Collected data entries:
- - -

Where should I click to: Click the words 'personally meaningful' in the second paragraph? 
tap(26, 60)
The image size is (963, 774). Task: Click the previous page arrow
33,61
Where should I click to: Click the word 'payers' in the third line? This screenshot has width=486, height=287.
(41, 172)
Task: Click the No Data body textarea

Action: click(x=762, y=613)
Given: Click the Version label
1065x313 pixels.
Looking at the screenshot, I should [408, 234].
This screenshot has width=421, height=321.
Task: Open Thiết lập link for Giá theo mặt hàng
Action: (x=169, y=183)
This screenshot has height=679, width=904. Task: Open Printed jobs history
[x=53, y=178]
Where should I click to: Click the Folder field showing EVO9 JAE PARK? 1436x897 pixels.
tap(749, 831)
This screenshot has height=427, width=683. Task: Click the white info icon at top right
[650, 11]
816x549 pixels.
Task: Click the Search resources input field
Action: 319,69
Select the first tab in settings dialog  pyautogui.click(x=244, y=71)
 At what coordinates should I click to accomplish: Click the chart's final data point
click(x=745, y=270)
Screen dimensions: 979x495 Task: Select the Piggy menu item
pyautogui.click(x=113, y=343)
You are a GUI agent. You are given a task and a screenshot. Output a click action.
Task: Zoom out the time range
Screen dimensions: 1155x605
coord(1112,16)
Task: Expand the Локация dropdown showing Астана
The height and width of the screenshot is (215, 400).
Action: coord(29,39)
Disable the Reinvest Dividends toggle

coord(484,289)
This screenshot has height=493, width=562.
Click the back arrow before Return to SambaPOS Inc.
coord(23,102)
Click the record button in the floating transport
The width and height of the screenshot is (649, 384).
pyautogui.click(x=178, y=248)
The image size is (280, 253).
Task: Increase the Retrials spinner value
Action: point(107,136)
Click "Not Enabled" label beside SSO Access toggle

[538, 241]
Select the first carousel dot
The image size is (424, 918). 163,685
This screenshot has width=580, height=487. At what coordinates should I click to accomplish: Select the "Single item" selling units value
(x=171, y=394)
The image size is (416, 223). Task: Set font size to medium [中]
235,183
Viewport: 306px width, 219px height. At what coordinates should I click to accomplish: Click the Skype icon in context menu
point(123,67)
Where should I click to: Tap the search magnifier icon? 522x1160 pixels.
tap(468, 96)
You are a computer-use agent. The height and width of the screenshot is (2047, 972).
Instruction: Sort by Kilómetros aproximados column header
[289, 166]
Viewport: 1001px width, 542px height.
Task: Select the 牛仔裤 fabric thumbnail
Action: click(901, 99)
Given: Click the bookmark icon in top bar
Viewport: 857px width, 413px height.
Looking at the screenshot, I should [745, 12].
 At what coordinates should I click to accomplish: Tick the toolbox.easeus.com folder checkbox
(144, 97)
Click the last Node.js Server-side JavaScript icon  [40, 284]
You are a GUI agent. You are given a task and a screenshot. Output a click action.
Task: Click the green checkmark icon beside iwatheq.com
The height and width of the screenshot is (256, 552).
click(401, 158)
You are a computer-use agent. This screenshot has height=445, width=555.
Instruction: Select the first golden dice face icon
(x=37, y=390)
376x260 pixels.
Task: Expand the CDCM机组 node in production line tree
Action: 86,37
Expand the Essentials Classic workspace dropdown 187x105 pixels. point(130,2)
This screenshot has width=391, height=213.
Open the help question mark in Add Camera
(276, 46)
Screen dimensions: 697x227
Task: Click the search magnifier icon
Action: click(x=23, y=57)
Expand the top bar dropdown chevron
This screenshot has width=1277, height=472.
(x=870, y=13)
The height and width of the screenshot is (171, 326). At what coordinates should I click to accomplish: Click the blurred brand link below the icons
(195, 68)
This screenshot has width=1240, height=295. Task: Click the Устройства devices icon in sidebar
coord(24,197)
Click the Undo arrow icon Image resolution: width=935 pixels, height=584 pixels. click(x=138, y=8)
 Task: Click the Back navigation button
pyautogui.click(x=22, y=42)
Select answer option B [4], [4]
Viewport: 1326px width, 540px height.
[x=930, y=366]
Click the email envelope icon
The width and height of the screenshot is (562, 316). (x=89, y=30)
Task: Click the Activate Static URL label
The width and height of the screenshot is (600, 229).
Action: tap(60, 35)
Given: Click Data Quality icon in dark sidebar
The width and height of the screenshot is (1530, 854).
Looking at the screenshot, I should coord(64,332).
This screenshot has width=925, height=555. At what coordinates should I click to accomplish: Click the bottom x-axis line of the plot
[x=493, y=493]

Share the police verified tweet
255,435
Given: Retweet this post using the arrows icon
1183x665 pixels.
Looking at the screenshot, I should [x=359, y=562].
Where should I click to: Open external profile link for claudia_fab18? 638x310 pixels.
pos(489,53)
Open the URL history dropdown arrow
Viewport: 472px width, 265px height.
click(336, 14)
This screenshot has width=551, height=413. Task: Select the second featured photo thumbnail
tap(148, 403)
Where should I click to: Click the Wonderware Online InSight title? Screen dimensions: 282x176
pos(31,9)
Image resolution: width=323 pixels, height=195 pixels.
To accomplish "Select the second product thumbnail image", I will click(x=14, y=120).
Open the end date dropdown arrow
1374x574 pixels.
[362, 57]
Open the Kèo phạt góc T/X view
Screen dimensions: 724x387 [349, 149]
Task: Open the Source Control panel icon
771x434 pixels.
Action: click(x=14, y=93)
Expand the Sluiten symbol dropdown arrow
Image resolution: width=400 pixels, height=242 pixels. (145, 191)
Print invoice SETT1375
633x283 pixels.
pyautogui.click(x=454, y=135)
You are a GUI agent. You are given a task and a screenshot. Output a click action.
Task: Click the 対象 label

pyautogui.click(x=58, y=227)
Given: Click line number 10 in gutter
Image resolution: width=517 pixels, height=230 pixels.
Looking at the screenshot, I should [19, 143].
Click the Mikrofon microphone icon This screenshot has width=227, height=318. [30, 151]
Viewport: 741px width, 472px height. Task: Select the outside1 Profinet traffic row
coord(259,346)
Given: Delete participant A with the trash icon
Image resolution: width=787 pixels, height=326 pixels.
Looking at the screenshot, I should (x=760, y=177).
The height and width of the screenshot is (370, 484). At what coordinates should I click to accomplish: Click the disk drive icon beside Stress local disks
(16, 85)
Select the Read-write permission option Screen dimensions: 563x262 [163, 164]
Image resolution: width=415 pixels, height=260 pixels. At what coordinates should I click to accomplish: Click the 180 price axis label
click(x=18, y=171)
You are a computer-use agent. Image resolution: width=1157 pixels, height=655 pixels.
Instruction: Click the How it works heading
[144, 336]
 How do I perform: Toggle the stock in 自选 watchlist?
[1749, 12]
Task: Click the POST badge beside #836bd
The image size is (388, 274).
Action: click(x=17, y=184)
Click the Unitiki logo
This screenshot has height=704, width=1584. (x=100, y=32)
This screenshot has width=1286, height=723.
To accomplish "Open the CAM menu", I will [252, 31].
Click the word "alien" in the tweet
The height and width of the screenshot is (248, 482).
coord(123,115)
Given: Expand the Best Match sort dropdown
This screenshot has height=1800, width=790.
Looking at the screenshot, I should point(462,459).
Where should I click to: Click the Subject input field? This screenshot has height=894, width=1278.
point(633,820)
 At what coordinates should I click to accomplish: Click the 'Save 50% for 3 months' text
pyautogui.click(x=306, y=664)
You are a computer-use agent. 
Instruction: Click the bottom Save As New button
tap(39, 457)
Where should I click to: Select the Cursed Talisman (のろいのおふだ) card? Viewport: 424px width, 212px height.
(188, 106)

- - -

*PROBLEM DESCRIPTION*:
Show all lines from the data that contain "computer".

*RESPONSE TO THIS EXERCISE*:
You are a computer-use agent. The height and width of the screenshot is (2047, 972).
You are a computer-use agent. This screenshot has height=445, width=555.
You are a computer-use agent. Image resolution: width=1157 pixels, height=655 pixels.
You are a computer-use agent. 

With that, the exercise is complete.